Doomsday for Canada and Justin Trudeau
Around the same time last year, Canadian Prime Minister Justin Trudeau pledged to prioritize dealing with a pandemic over calling for politically opportunistic elections to bolster his party’s power. in Parliament. “I don’t want an election,” he said. “I think Canadians want politicians to work together to serve them, to build a better future for them and to keep them safe during this crisis.” But that was then. Trudeau last month called for an early federal election in an effort to secure an absolute majority for the Liberal Party, betting the public will reward him for his handling of Covid-19.
The election can prove to be a blessing in disguise for his opponents. Trudeau made some economically disastrous decisions, pushing Canada’s debt above the $ 1 trillion mark and its budget deficit to an unprecedented $ 340 billion (the previous record was $ 55 billion) . In his six years in office, Trudeau added more to Canada’s debt than all the previous prime ministers combined.
But for many of his detractors, the biggest threat Trudeau poses is freedom of speech. Part of his new liberal platform is a pledge to “combat serious forms of harmful online content,” which, given his recent track record and that of his party, has succeeded in alerting both Big Tech and defenders of freedom of expression. In May, he introduced Bill C-10, which seeks to regulate content distributed by media streaming services and social platforms such as YouTube, Facebook and Netflix under the Canadian Radio-television and Telecommunications Commission. (CRTC). In July, the Liberals proposed creating a new bureaucratic organization called Canada’s Digital Security Commissioner, empowered to control the vague parameters of “hate speech” and “terrorist content”.
The Liberals also introduced Bill C-36, which seeks to revive section 13 of the Canadian Human Rights Act eight years after Parliament repealed it for being too vague. (It banned online speech “likely to expose one or more people to hatred or contempt.”) Critics of the bill include leftist scholar Noam Chomsky, who called it “outrageous.” . Under the law, hate speech would be defined as “communication that expresses hatred or defamation of an individual or group of individuals on the basis of a prohibited ground of discrimination”.
The irony of such a provision is that in recent days Trudeau himself has started to vilify a group of individuals on the basis of their state of health: the unvaccinated. He also threatened the jobs of all unvaccinated federal employees, as well as those who work for federally regulated industries. Rather than compassionately encouraging those who are reluctant to get vaccinated, he has chosen to score cheap political points with his base by denigrating them. It is improper to hear Trudeau – who in recent memory repeatedly and tearfully pleaded for public forgiveness – say words like: Oh, but I can’t go out to restaurants with my friends ‘or’ I am not allowed to go to the gym. ‘”
Trudeau’s turn towards sweeping vaccine restrictions stands in stark contrast to his January pledge to respect personal choice and not to impose the vaccine. (He said vaccine passports would “have dividing effects on the community and the country.”).
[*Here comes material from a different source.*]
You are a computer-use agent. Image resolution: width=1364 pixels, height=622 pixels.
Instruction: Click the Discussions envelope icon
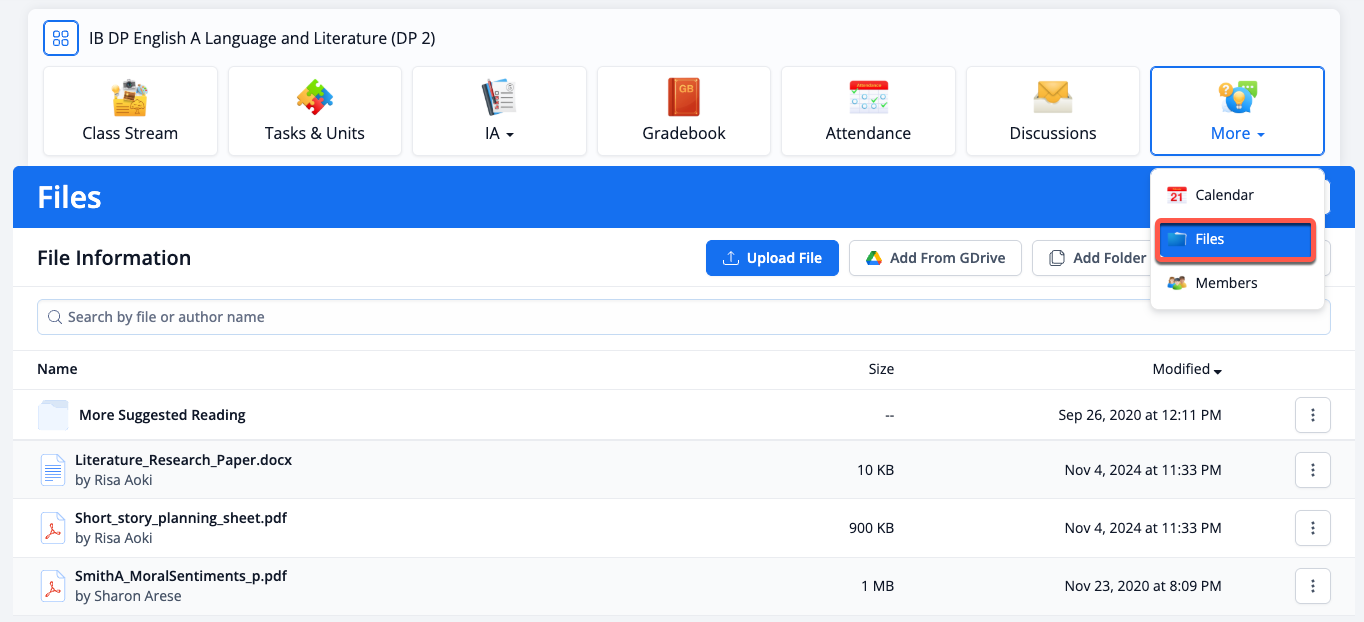coord(1052,98)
More recently, he pledged to impose vaccines on federal officials and those who travel by train and plane; Threatened “consequences” for those who choose not to be vaccinated; guaranteed legal protection for companies that discriminate on the basis of vaccination status; and launched a C $ 1 billion fund to encourage provinces to implement intrusive proof of vaccination systems.
On Monday, the Canadiens will give their judgment on this issue. Polls show the Liberals and Conservatives are at a statistical stalemate, and the latest figures suggest early voting is up almost 20% from the last election. Could this be a sign that voters are eager to punish Trudeau?